Rewrite the records below, swapping "coordinate pair" for "pair of numbers" wherever it appears and leaving everything else unchanged.
◆ ◆ ◆ ◆ ◆
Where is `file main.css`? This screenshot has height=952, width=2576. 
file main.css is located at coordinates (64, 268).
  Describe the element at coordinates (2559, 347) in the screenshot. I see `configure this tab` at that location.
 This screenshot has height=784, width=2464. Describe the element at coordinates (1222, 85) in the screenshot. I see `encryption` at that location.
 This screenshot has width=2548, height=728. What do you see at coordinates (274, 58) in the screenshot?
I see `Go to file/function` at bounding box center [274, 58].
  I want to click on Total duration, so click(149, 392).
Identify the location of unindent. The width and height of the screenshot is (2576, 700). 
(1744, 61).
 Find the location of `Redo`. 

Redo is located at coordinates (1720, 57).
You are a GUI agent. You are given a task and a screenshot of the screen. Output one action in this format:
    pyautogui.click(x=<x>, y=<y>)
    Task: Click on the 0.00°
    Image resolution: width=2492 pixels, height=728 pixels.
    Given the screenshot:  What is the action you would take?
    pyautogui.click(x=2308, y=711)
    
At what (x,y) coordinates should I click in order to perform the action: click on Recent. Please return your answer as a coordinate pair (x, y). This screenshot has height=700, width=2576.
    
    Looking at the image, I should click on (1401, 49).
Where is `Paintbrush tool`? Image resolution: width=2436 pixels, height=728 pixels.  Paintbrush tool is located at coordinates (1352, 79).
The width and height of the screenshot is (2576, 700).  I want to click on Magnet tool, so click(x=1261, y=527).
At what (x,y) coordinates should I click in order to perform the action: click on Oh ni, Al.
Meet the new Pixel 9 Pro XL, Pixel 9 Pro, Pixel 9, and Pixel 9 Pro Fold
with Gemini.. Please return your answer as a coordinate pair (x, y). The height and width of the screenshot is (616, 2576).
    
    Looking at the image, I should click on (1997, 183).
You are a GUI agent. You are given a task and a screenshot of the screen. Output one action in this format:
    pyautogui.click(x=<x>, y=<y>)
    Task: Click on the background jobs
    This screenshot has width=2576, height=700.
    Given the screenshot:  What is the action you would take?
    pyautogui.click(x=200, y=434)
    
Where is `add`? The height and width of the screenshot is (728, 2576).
◆ ◆ ◆ ◆ ◆
## [Solution to the problem]
Where is `file main.css`? This screenshot has height=952, width=2576. 
file main.css is located at coordinates (64, 268).
  Describe the element at coordinates (2559, 347) in the screenshot. I see `configure this tab` at that location.
 This screenshot has height=784, width=2464. Describe the element at coordinates (1222, 85) in the screenshot. I see `encryption` at that location.
 This screenshot has width=2548, height=728. What do you see at coordinates (274, 58) in the screenshot?
I see `Go to file/function` at bounding box center [274, 58].
  I want to click on Total duration, so click(149, 392).
Identify the location of unindent. The width and height of the screenshot is (2576, 700). 
(1744, 61).
 Find the location of `Redo`. 

Redo is located at coordinates (1720, 57).
You are a GUI agent. You are given a task and a screenshot of the screen. Output one action in this format:
    pyautogui.click(x=<x>, y=<y>)
    Task: Click on the 0.00°
    Image resolution: width=2492 pixels, height=728 pixels.
    Given the screenshot:  What is the action you would take?
    pyautogui.click(x=2308, y=711)
    
At what (x,y) coordinates should I click in order to perform the action: click on Recent. Please return your answer as a pair of numbers (x, y). This screenshot has height=700, width=2576.
    
    Looking at the image, I should click on (1401, 49).
Where is `Paintbrush tool`? Image resolution: width=2436 pixels, height=728 pixels.  Paintbrush tool is located at coordinates (1352, 79).
The width and height of the screenshot is (2576, 700).  I want to click on Magnet tool, so click(x=1261, y=527).
At what (x,y) coordinates should I click in order to perform the action: click on Oh ni, Al.
Meet the new Pixel 9 Pro XL, Pixel 9 Pro, Pixel 9, and Pixel 9 Pro Fold
with Gemini.. Please return your answer as a pair of numbers (x, y). The height and width of the screenshot is (616, 2576).
    
    Looking at the image, I should click on (1997, 183).
You are a GUI agent. You are given a task and a screenshot of the screen. Output one action in this format:
    pyautogui.click(x=<x>, y=<y>)
    Task: Click on the background jobs
    This screenshot has width=2576, height=700.
    Given the screenshot:  What is the action you would take?
    pyautogui.click(x=200, y=434)
    
Where is `add`? The height and width of the screenshot is (728, 2576).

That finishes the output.